SUPPLIED TEXT:
==*==
AMENDMENT NO. 1 TO RECEIVABLE INTEREST SALE AGREEMENT
THIS AMENDMENT NO. 1 TO RECEIVABLE INTEREST SALE AGREEMENT,
dated as of January 17, 2001 (this "AMENDMENT"), is entered into by Ferrellgas,
L.P., a Delaware limited partnership ("ORIGINATOR"), and Ferrellgas Receivables,
LLC, a Delaware limited liability company ("BUYER"), and pertains to the
Receivables Interest Sale Agreement dated as of September 26, 2000 between
Originator and Buyer (the "EXISTING AGREEMENT"). The Existing Agreement, as
amended hereby, is hereinafter referred to as the "AGREEMENT." UNLESS DEFINED
ELSEWHERE HEREIN, CAPITALIZED TERMS USED IN THIS AMENDMENT SHALL HAVE THE
MEANINGS ASSIGNED TO SUCH TERMS IN EXHIBIT I TO THE EXISTING AGREEMENT.
W I T N E S S E T H :
WHEREAS, the parties hereto desire to amend the Existing
Agreement as hereinafter set forth; and
WHEREAS, the Agent, on behalf of the Purchasers, is willing to
consent to such Amendment;
NOW, THEREFORE, in consideration of the foregoing premises and
the mutual agreements herein contained and other good and valuable
consideration, the receipt and adequacy of which are hereby acknowledged, the
parties hereto agree as follows:
1. Amendment. Clause (iii) of the definition of
"ELIGIBLE RECEIVABLE" set forth in Exhibit I to the Existing
Agreement is hereby amended and restated in its entirety to read as f
follows:
(iii) which is not, on any date of determination, a Defaulted
Receivable or a Charged-Off Receivable; PROVIDED, HOWEVER, that if such
date of determination occurs on or after January 17, 2001 and on or
before April 30, 2001, in addition to the foregoing, not more than 25%
of all Receivables which would otherwise constitute "Eligible
Receivables" may consist of Receivables as to which any payment, or
part thereof, remains unpaid for 31 or more days from the original
invoice date for such payment.
==*==
SUPPLIED DATA:
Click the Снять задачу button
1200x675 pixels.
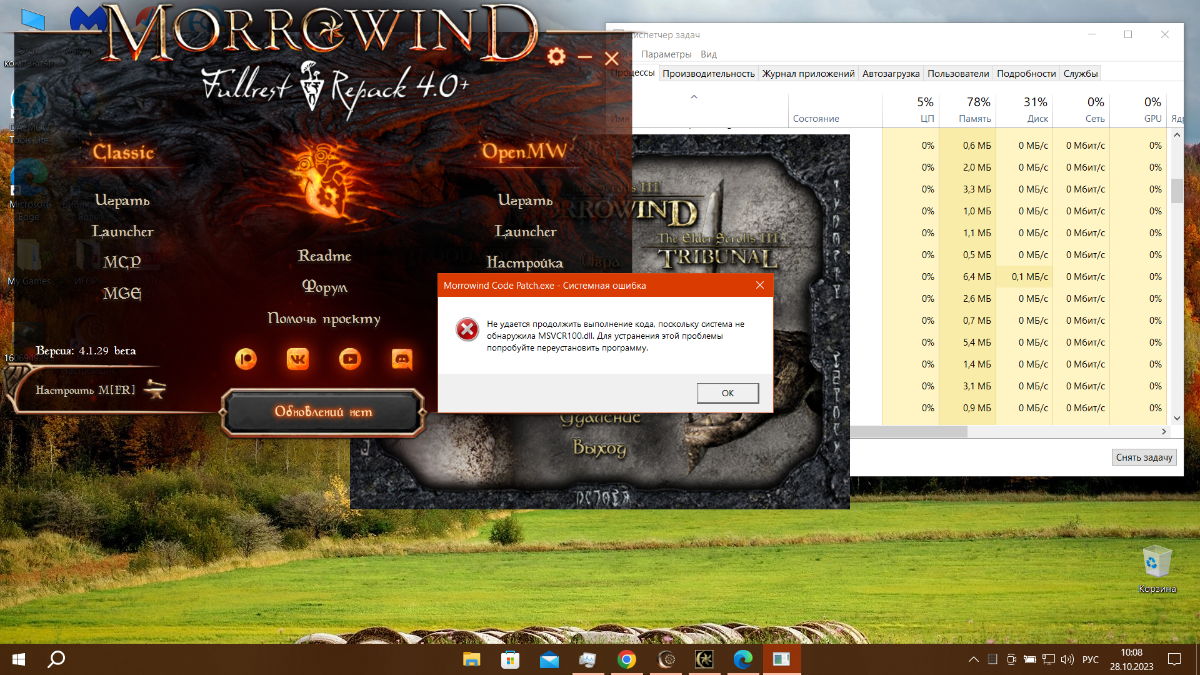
==*==
WHAT YOU SHOULD DO:
Resume the agreement amendment on receivables from the point where it stops. The material can be left aside.

EXERCISE RESULT:
2. Representations and Warranties. In order to induce
the other parties hereto to enter into this Amendment, each of the Buyer and the
Originator hereby represents and warrants to each of the other parties hereto
as follows:
(a) The execution and delivery by such party of this
Amendment, and the performance of its obligations under the Agreement
as amended hereby, are within such party's organizational powers and
authority and have been duly authorized by all necessary organizational
action on its part;
(b) This Amendment has been duly executed and delivered by
such party, and the Agreement, as amended hereby, constitutes such
party's legal, valid and binding obligation, enforceable against such
party in accordance with its terms, except as such enforcement may be
limited by applicable bankruptcy, insolvency, reorganization or other
similar laws relating to or limiting creditors' rights generally and by
general principles of equity (regardless of whether enforcement is
sought in a proceeding in equity or at law), and
(c) As of the date hereof, no event has occurred and is
continuing that will constitute a Termination Event or a Potential
Termination Event.
3. Conditions Precedent. This Amendment shall become
effective as of the date first above written upon execution by the
Originator, the Buyer and the Agent of counterparts hereof and delivery
of such executed counterparts to the Agent.
4. Miscellaneous.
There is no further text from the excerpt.